The bill is framed on the theory, Bmison agreed at the time of the sale, and as a part of the contract, that he would have the property insured for the benefit of complainant. The evidence contained in this record has been subjected to a careful consideration, and it is thought it fully sustains the position taken, that Bmison did agree to have the mill property insured for the benefit of his vendor. It is so expressed in a written memorandum made at the time, and that memorandum was given in evidence, by plaintiffs, in the trial of the case of Emison & Co. v. Traders’ Ins. Co. That was evidence tending to show there was a contract that insurance should be procured. But aside from the written memorandum, the agreement to procure insurance upon the property for the benefit of complainant is fully established by other testimony. Undoubtedly, the law is, that, as between the vendee and the vendor, the insurance money, in case of the destruction of the property, represents the property itself, and in equity the insurance money should be appropriated to the vendor in case of the insolvency of the vendee. The principle is of frequent application, where a mortgagor or vendee agrees to insure for the benefit of the mortgagee or vendor, in ease of loss, in equity, such party is. entitled to the insurance money, to the extent, at least, of his interest in the property which was the subject of insurance. After notice to the insurance company having the risk, such company can not pay the loss to the assured named in the policy, except at its peril, until the rights of the parties claiming the fund shall have been adjusted. Cases in this State, and elsewhere, recognize this equitable doctrine. Phoenix Ins. Co. v. Mitchell, 67 Ill. 43; Cromwell v. B. F. Ins. Co. 44 N. Y. 42; Wheeler v. Insurance Co. 101 U. S. 439.
The general doctrine on this subject is not questioned, but the defence is rested mainly on two grounds: First, that prior to making the compromise or settlement, as was done with the assured, the insurance companies had no notice of the claim now insisted upon by complainant; and second, that the policies were, for some reason, not obligatory on the companies issuing them, and 'for that reason they were under no legal liability to pay the losses to the assured. It follows, as a matter of course, if the companies were under no obligation to pay the losses to the assured, there could be no obligation to pay complainant.
It appears from the acquittance taken from Bmison & Co., on payment of the sums agreed upon, by way of compromise or otherwise, that the companies each had actual notice, before anything was paid to Bmison & Co., of the equities of complainant, for in it they provided, in the “event of any further litigation by the Grange Mill Company, ” neither company was to be affected by the payment of the sums of money paid, or otherwise. To what “further litigation” is the reference? Obviously, to “further litigation” on the present bill, then pending. There was then no other litigation pending anywhere, or in any court, that could affect the parties in regard to the matters they were contracting about it. In case the litigation then pending should be continued by complainant in this suit, it was agreed neither defendant should be affected by what was done by the parties to the settlement they were making. If it had no reference to complainant’s bill, then there was nothing to which it could, by any possibility, refer. Conceding then, as must be done, the reference is to the present bill, it is conclusive as to the actual knowledge of defendants of the equities of complainant. The fact of notice is therefore fully proved, and if they paid anything to Emison & Co. on the policies, it was wrongful, and at the risk of the companies paying it.

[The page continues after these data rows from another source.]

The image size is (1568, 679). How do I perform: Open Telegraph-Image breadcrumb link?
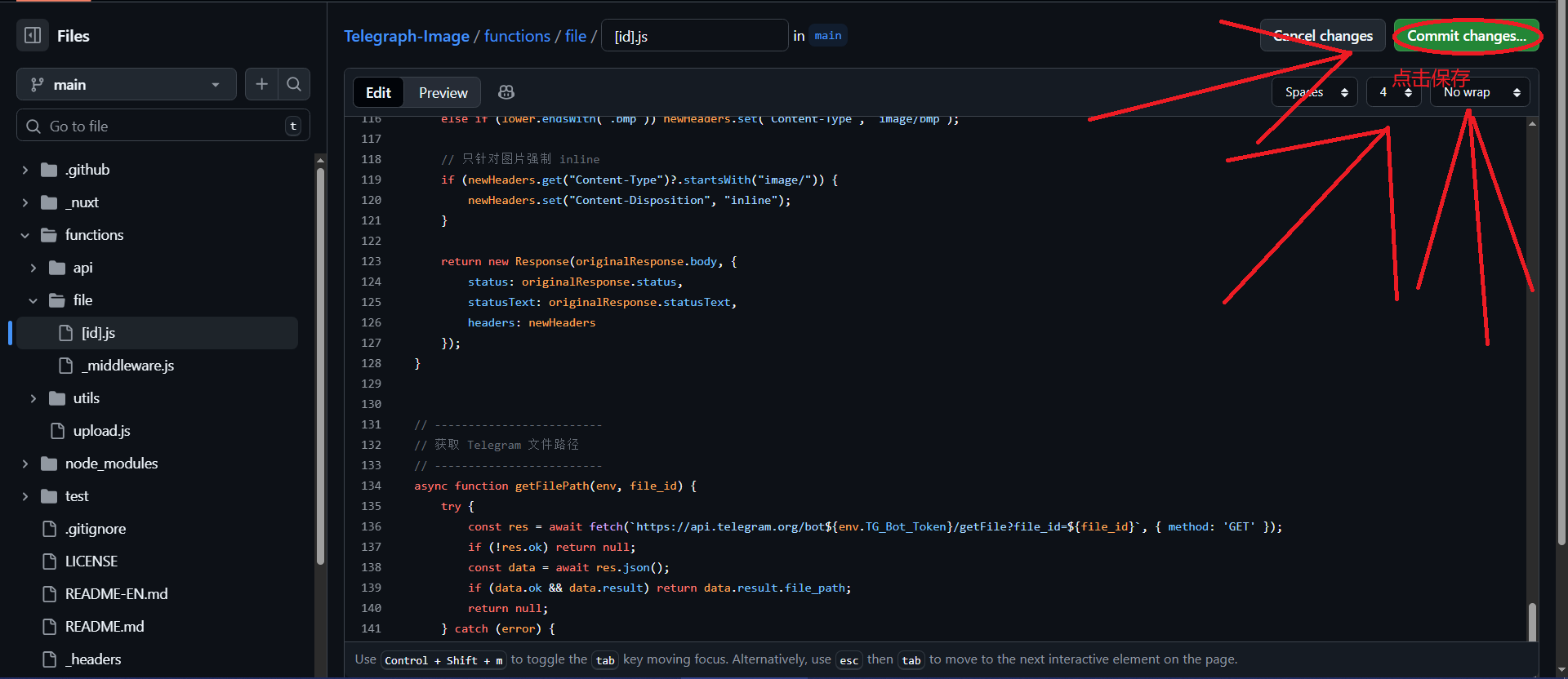coord(406,36)
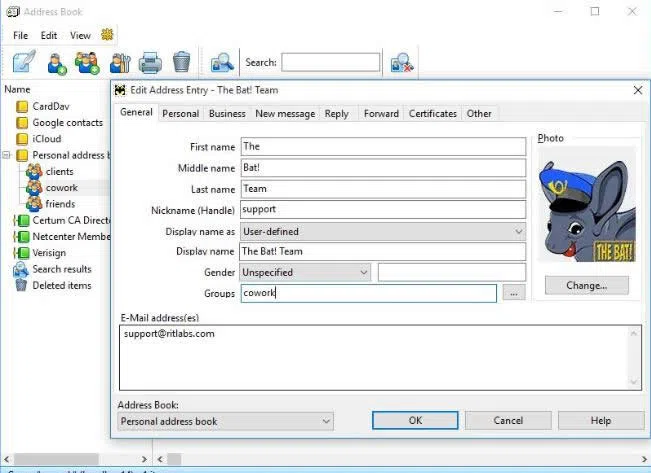Collapse the Personal address book tree

click(8, 155)
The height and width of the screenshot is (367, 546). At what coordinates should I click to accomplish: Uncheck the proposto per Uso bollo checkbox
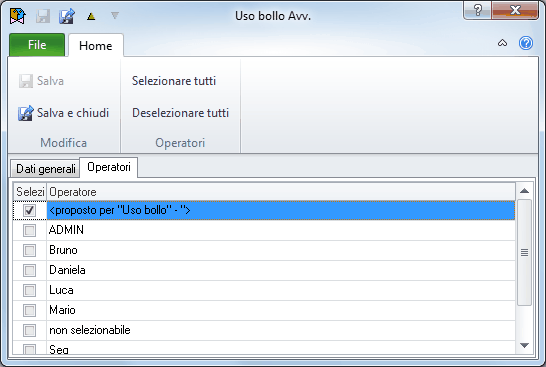pos(29,210)
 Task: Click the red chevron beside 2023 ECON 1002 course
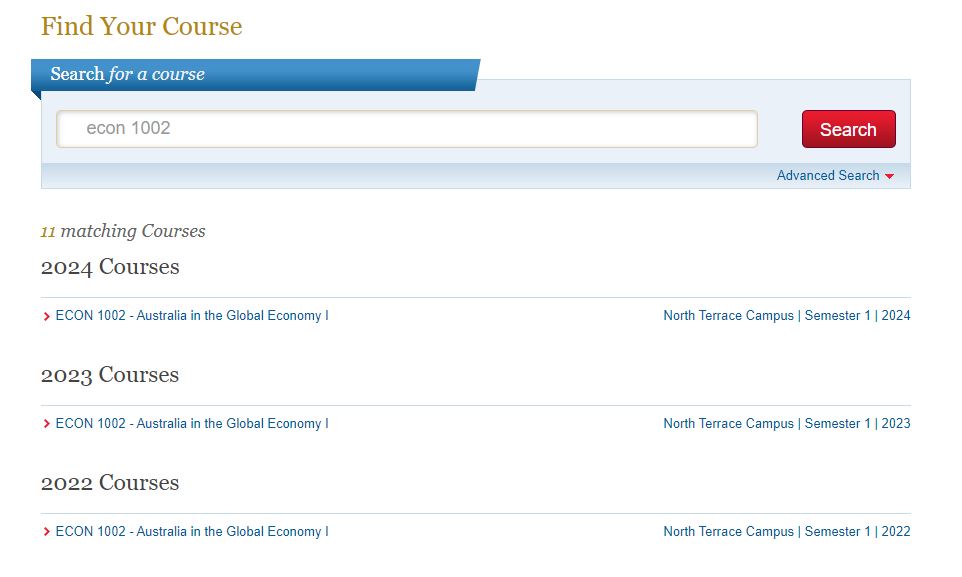pos(46,423)
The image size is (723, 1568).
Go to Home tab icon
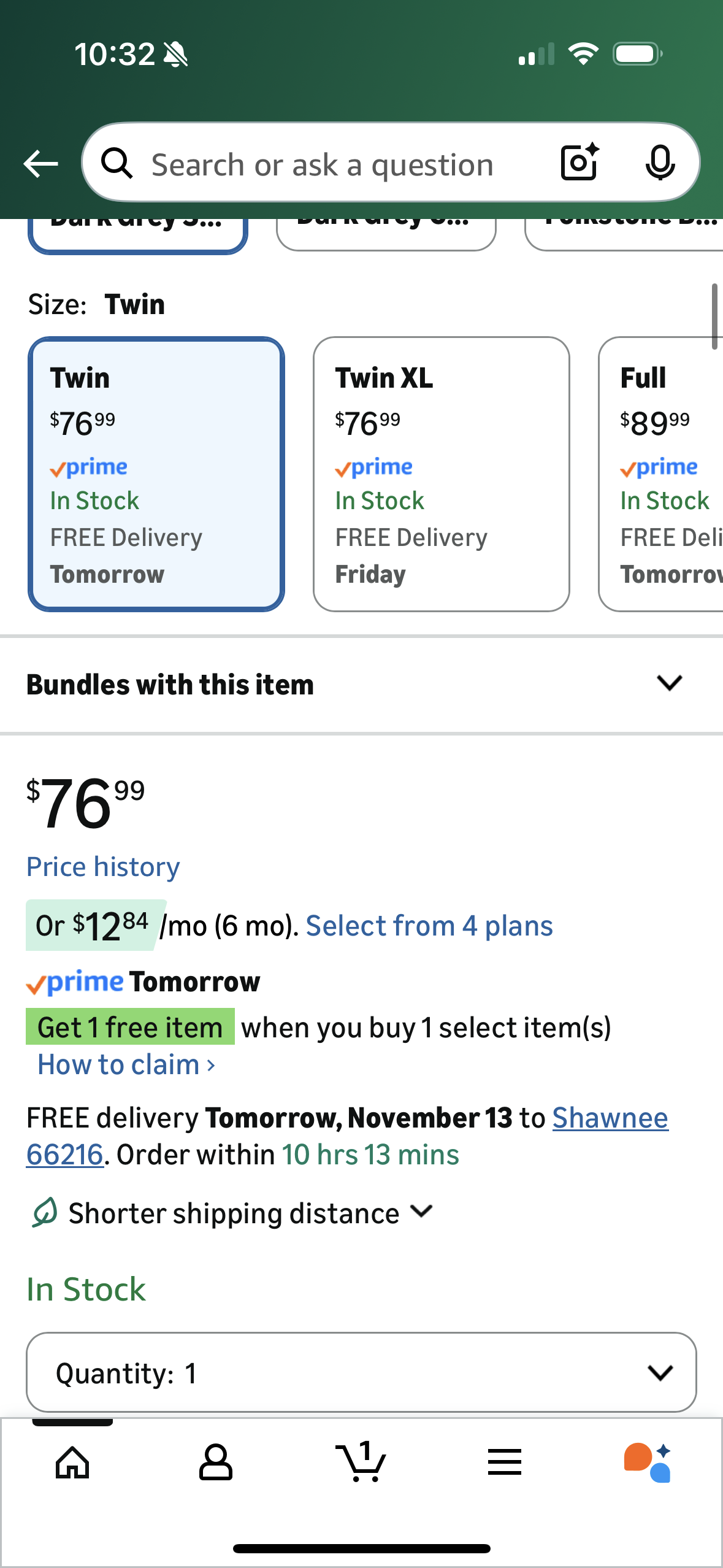coord(72,1462)
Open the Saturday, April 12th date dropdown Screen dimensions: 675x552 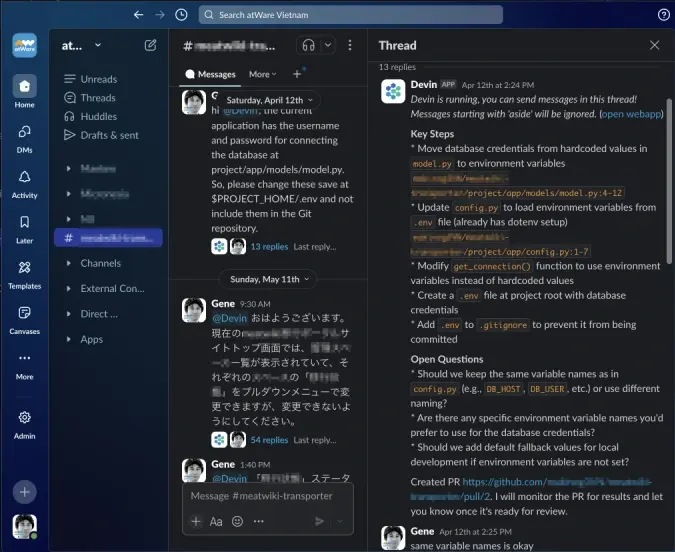coord(269,100)
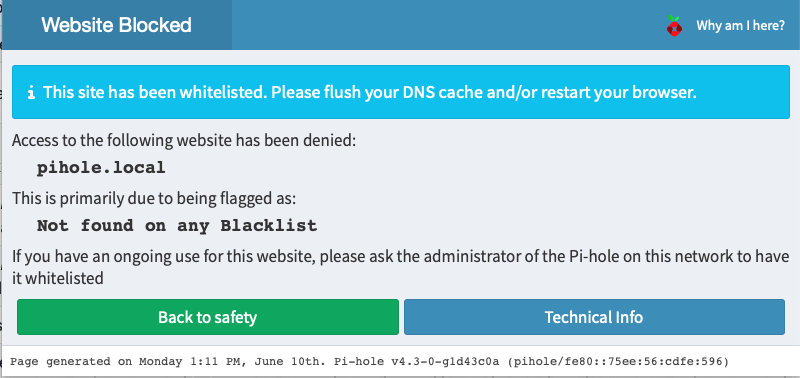The width and height of the screenshot is (800, 378).
Task: Click "Access to the following website has been denied"
Action: (184, 140)
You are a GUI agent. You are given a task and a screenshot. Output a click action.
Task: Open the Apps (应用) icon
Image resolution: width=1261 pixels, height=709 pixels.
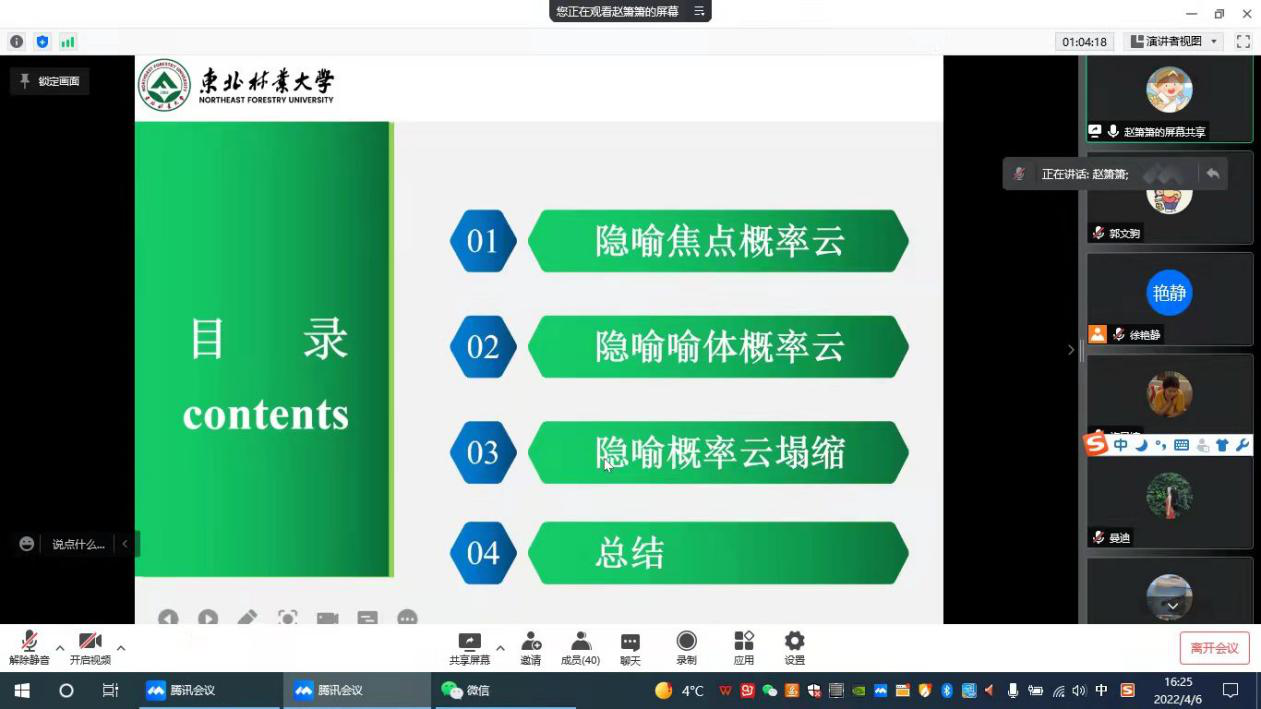click(743, 648)
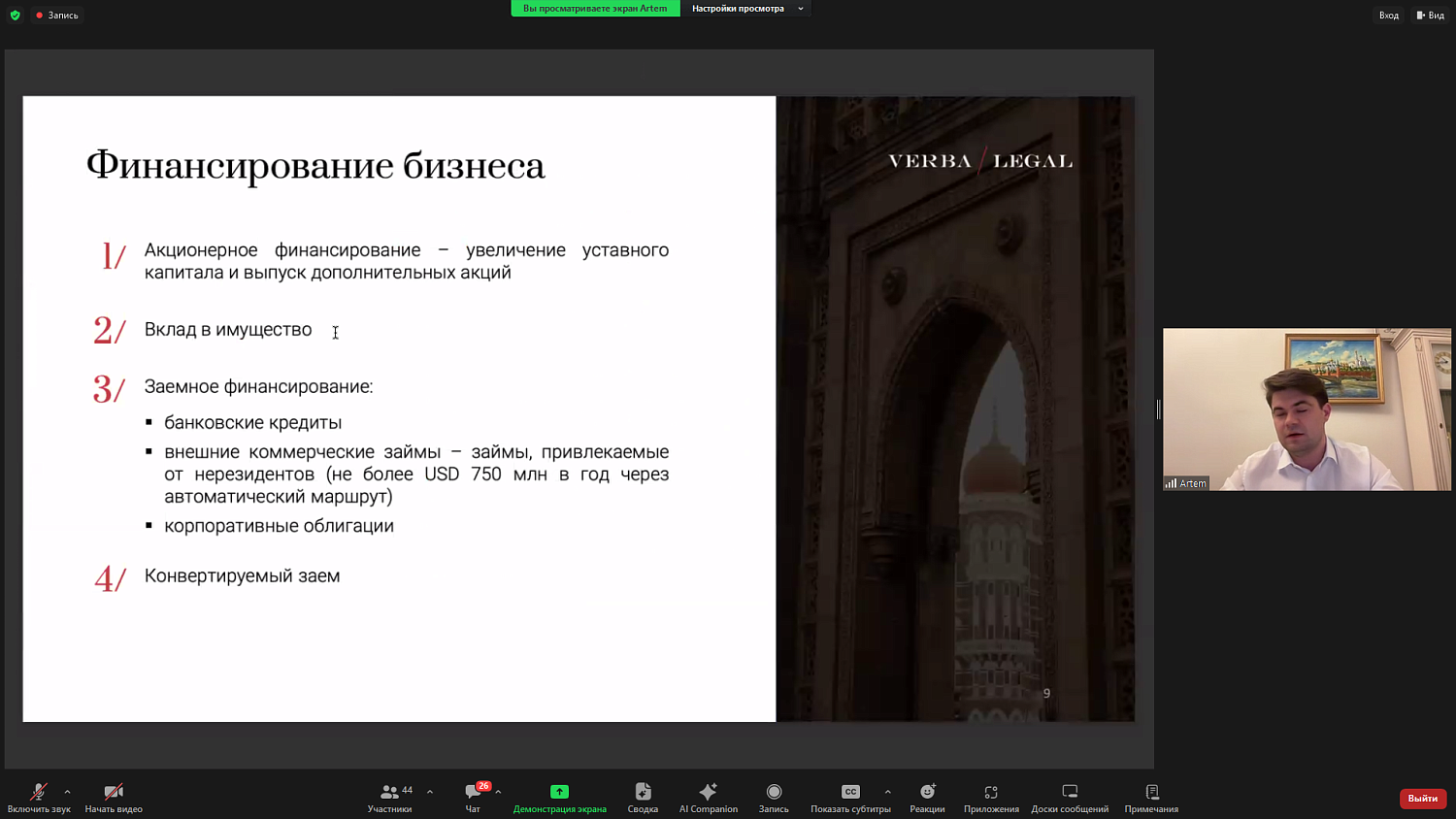Leave the meeting with Выйти
The height and width of the screenshot is (819, 1456).
(1422, 798)

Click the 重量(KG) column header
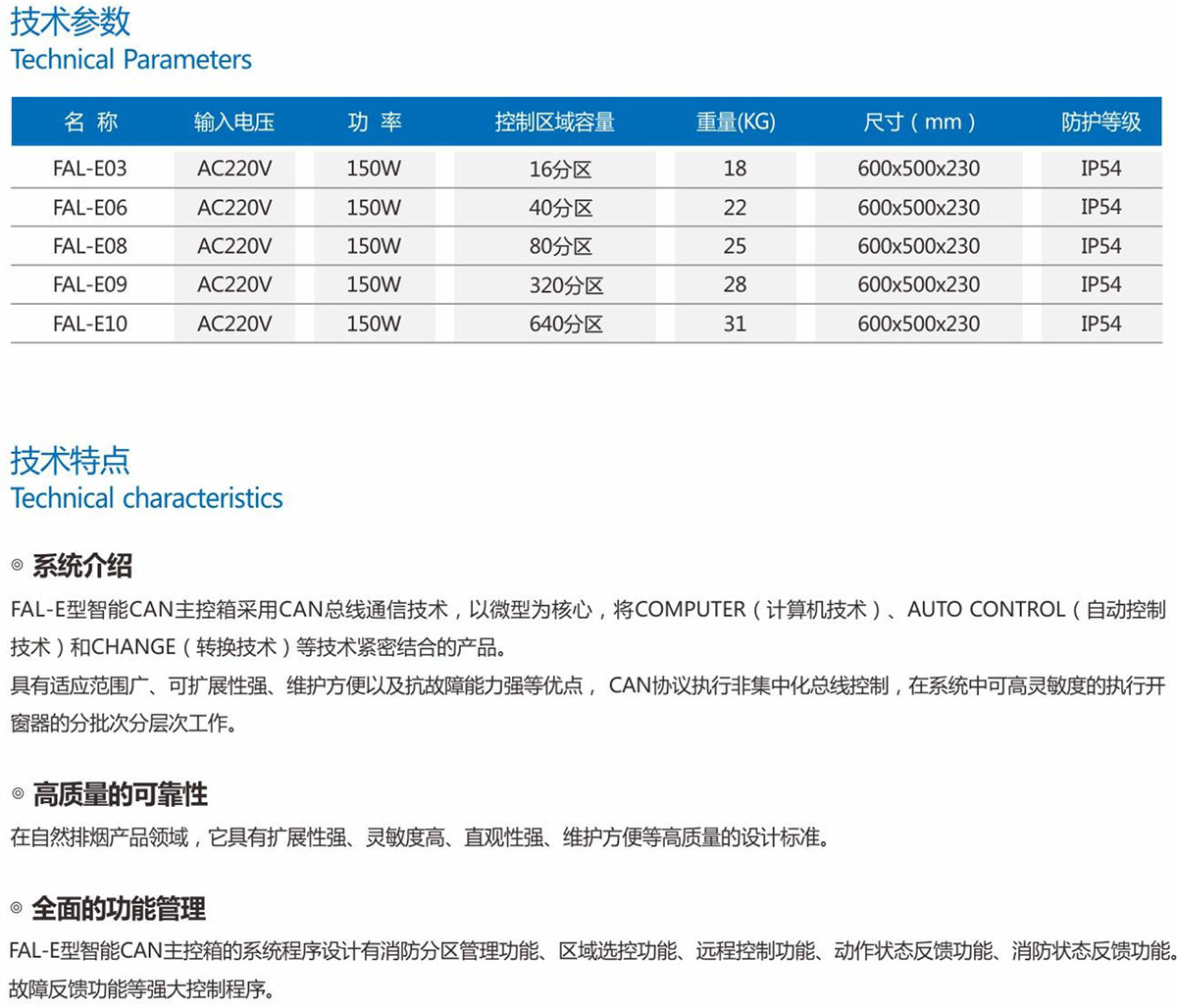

Passing now to consider the second question made on the defence, it is seen it is the most important question discussed. It is, whether the evidence contained in this record shows a prima facie right tó relief in favor of complainant. It is thought it does. It is made a ground of objection, the policies issued by the insurance companies were not introduced in evidence. Under the pleadings that was not necessary. The making of the policies by the several companies, the amount of the risk carried by each, and for whose benefit made, were all facts distinctly admitted by defendant insurance companies in their joint and several answers. It was wholly unnecessary, therefore, to prove that which was solemnly admitted by the answer, and the practice does not require it. The destruction of the mill property by fire, is also admitted in the answer of defendants, and proof of that fact was unnecessary.
It is said there is no proof of loss given by the assured. That fact was waived by the companies placing their refusal to pay the losses, on the sole ground the assured had no title to the property destroyed. The evidence in this record shows the refusal to pay the loss was for the reason the assured had no insurable interest in the property. That they had such an interest appears, past all doubt, from the evidence in this record. Emison had bought the property, had made partial payment, and was in possession, under his contract, at the time the policies were written. He, and his partner that he had taken in with him, were the equitable owners of the property insured, at the time, and had they paid the balance of the purchase money they would have been entitled to a deed. These facts, when established, either by admission or proof, were prima facie sufficient to warrant the relief demanded by complainant. Of course the prima facie case thus made is liable to be defeated. If the representations made in the application were untrue and false, then there would be a breach of the warranty implied in every application for insurance, and the policies would be void. That, however, is a matter of defence. It was not necessary for complainant to introduce the application, and prove the representations it contained were correct. That proof should come from defendants, if they, or either of them, insisted they had been overreached in writing the policies. The defendants made no such proof, nor did they ever charge the assured with any actual fraud in obtaining the policies. The insistence by defendants has all the time been, that the policies were void because the assured had no title to the property. It may be, when the companies come to make their defence, it will appear the assured represented their insurable interest in the property correctly. How that may be, can not be known until the defence shall be unfolded.
The judgment of the Appellate and the decree of the circuit courts will be reversed, and the cause remanded to the circuit court for further proceedings not inconsistent with this opinion.
Judgment reversed.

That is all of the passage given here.